(Stored items)
= = = = = = =

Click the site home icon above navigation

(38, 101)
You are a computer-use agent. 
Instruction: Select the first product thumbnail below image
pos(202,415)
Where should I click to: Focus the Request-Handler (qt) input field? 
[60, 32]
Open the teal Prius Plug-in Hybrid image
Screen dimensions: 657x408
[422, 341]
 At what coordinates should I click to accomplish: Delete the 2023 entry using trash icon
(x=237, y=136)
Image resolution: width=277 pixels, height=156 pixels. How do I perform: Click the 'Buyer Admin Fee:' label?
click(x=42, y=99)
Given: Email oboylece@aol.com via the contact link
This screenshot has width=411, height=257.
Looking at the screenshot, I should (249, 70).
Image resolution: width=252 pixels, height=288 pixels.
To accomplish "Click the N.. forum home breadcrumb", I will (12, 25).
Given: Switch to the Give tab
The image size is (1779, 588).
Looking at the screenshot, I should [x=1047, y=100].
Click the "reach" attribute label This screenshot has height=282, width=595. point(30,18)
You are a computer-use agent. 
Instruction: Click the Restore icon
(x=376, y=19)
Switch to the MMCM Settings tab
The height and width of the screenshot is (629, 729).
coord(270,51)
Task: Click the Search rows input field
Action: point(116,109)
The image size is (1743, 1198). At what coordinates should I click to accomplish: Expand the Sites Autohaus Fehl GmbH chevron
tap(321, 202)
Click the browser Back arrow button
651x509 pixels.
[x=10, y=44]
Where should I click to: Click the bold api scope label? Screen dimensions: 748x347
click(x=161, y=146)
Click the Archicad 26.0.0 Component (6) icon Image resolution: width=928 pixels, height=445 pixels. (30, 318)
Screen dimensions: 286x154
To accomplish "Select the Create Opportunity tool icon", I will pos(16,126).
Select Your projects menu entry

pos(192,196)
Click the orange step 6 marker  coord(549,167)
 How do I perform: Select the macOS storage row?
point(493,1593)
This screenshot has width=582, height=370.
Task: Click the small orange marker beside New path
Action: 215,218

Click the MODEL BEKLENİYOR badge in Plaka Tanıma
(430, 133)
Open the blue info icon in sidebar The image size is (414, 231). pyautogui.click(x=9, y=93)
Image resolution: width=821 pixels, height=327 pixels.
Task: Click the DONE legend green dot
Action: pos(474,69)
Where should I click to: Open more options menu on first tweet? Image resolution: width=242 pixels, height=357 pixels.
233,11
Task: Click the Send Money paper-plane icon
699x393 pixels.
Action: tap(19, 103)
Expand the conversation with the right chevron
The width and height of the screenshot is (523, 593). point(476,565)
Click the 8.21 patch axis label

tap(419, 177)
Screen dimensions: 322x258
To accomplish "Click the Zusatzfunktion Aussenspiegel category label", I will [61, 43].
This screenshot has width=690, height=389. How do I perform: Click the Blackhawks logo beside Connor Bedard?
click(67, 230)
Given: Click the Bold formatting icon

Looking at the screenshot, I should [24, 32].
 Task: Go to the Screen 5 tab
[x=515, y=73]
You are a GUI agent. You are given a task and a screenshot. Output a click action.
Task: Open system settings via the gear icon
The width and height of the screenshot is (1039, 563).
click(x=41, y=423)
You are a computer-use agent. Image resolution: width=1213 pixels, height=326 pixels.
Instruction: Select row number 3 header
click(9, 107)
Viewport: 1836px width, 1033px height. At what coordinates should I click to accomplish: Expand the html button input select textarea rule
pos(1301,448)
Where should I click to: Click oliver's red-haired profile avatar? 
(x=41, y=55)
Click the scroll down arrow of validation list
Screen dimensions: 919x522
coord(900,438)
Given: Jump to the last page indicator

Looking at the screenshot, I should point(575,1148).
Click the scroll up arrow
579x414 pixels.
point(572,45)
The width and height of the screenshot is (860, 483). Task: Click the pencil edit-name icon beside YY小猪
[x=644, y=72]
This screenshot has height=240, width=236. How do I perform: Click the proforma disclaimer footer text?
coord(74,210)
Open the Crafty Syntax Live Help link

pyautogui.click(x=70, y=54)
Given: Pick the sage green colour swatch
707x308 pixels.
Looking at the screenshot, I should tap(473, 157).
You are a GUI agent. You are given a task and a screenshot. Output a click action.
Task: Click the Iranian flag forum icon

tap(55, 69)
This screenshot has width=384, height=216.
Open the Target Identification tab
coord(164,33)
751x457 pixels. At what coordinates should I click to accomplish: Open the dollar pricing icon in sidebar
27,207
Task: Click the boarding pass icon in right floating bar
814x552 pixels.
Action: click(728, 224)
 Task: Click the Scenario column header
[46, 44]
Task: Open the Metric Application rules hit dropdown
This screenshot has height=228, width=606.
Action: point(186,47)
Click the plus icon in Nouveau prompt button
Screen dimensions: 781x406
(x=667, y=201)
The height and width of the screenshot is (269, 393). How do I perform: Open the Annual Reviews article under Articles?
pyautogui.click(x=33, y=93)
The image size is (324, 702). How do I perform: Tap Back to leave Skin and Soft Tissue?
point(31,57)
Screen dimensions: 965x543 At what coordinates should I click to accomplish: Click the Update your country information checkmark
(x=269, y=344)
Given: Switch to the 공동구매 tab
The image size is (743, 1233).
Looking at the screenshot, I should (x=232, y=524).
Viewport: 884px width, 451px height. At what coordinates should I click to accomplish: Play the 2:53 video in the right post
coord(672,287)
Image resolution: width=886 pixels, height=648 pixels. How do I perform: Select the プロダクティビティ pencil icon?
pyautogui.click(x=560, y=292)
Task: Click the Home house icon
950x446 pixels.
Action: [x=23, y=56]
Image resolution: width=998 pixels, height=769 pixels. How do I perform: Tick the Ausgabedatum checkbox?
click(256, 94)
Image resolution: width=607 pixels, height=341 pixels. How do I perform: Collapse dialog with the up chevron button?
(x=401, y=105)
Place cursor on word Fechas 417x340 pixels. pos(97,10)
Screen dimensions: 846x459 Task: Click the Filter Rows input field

= = = = = = =

:: What you should do ::
Could you print exactly the lines from the one containing "Viewport: 884px width, 451px" through the last line of the records above?

:: Answer space ::
Viewport: 884px width, 451px height. At what coordinates should I click to accomplish: Play the 2:53 video in the right post
coord(672,287)
Image resolution: width=886 pixels, height=648 pixels. How do I perform: Select the プロダクティビティ pencil icon?
pyautogui.click(x=560, y=292)
Task: Click the Home house icon
950x446 pixels.
Action: [x=23, y=56]
Image resolution: width=998 pixels, height=769 pixels. How do I perform: Tick the Ausgabedatum checkbox?
click(256, 94)
Image resolution: width=607 pixels, height=341 pixels. How do I perform: Collapse dialog with the up chevron button?
(x=401, y=105)
Place cursor on word Fechas 417x340 pixels. pos(97,10)
Screen dimensions: 846x459 Task: Click the Filter Rows input field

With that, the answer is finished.